Employers not doing enough to guard against violence at work
Scotland’s third sector is failing its workers by viewing violence at work as “inevitable.”
Trade union Unison is now running a campaign to highlight that violence at work is not an automatic part of the job.
It has published a new guide – It’s Not Part of the Job – aimed at workers in the community and voluntary sector, who the union says are most vulnerable to violence at work, and looks at policies for tackling workplace violence.
It follows a survey carried out be the union last year, which highlighted shocking levels of violence experience by third sector workers providing public services - half said they had been physically assaulted.
Unison community and voluntary sector members said violence, especially in care roles, is often frequent and sometimes daily.
All of those surveyed had reported at least one violent incident to a manager.
Only 56% said their report had been followed up and only 44% felt the report was taken seriously.

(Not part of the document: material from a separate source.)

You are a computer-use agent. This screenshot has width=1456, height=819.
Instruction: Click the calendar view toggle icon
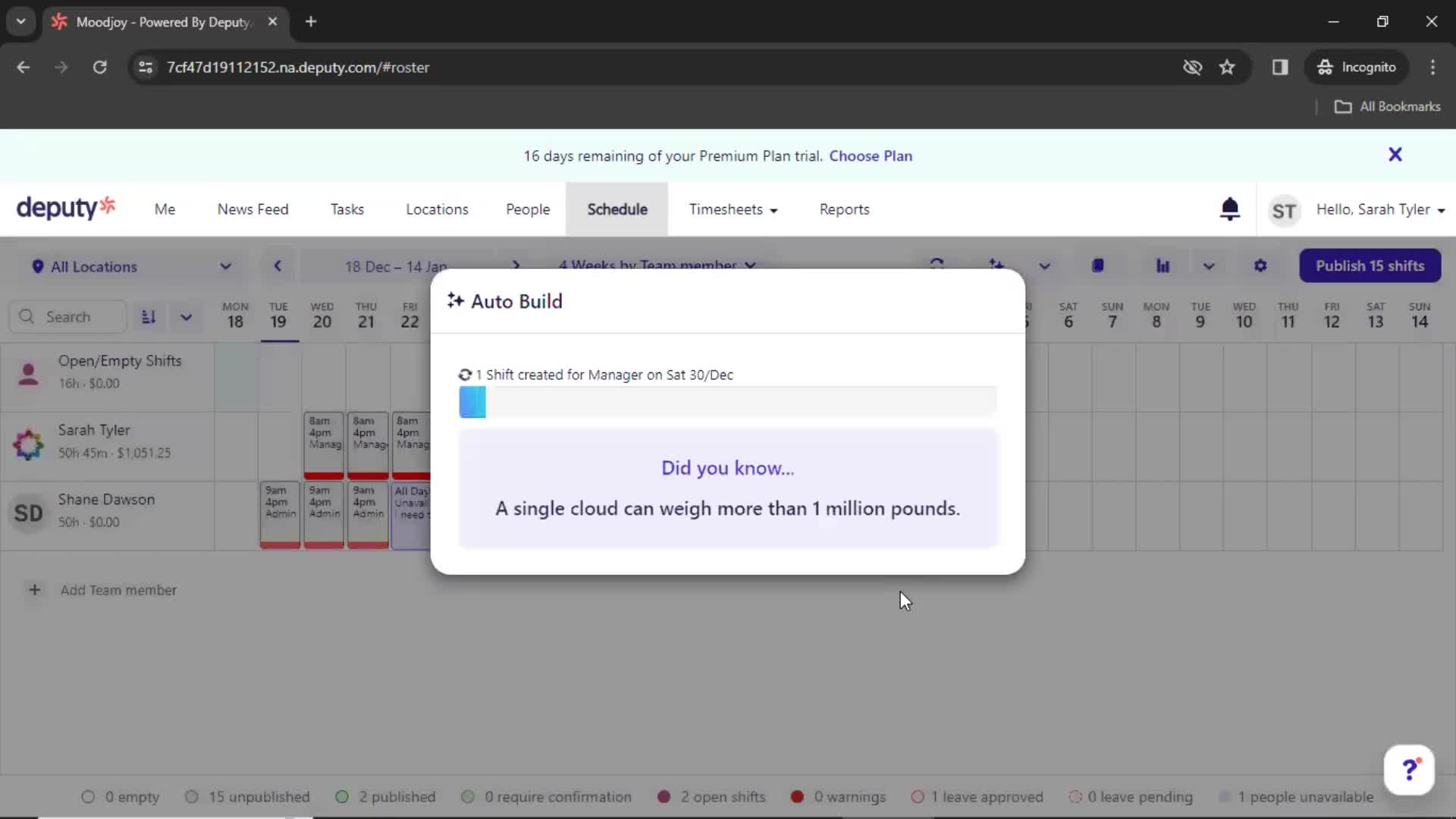1097,266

A female project worker with a large care charity said: "The majority of people we work with are on the autistic spectrum and many have extreme challenging behaviour.
"I have been verbally abused, hair pulled, scratched, bitten, punched, kicked, pushed, objects thrown at me and spat on.
“It makes me feel worthless. I reported some of the incidents – only if I was injured. We would be told this is the young person's normal behaviour."
Deborah Clarke, Unison’s head of community, said: “We know from the direct experience of our members in the community and voluntary sector that violent assaults on workers, especially in care jobs, are a huge problem.
“This is made worse partly because it is regarded by many employers and others as just ‘part of the job’.
“Violence at work, in any form, is not acceptable and is not part of the contract of employment.”
A male support worker with two other large charities described his experience of violence as "People lashing out, threatened when things out of your control don't work out, these things constantly happen in the disability and learning disability sector – usually on a daily basis.
“I feel awkward, useless, powerless, wondering where the backup – real not verbal – comes from?"
Some employers appear to see violence as inevitable, unpredictable and therefore uncontrollable - Dave Watson
A female support worker in a large care charity said she had been "spat on, had items thrown at me, swore at, locked in a room."
As a result she had felt "inadequate, teary, stressed, anxious, unsupported."
Dave Watson, Unison’s head of policy and public affairs, said: “Violence at work is a major occupational hazard for too many workers.
"While physical attacks are the most serious form of violence, verbal abuse and threats are much more common and can have long-term health effects.
“This does not mean there are easy simple solutions that can immediately eradicate all attacks on staff. However, some employers appear to see violence as inevitable, unpredictable and therefore uncontrollable.
“We hope this guide will give our members the means to ensure that violence is never part of the job.”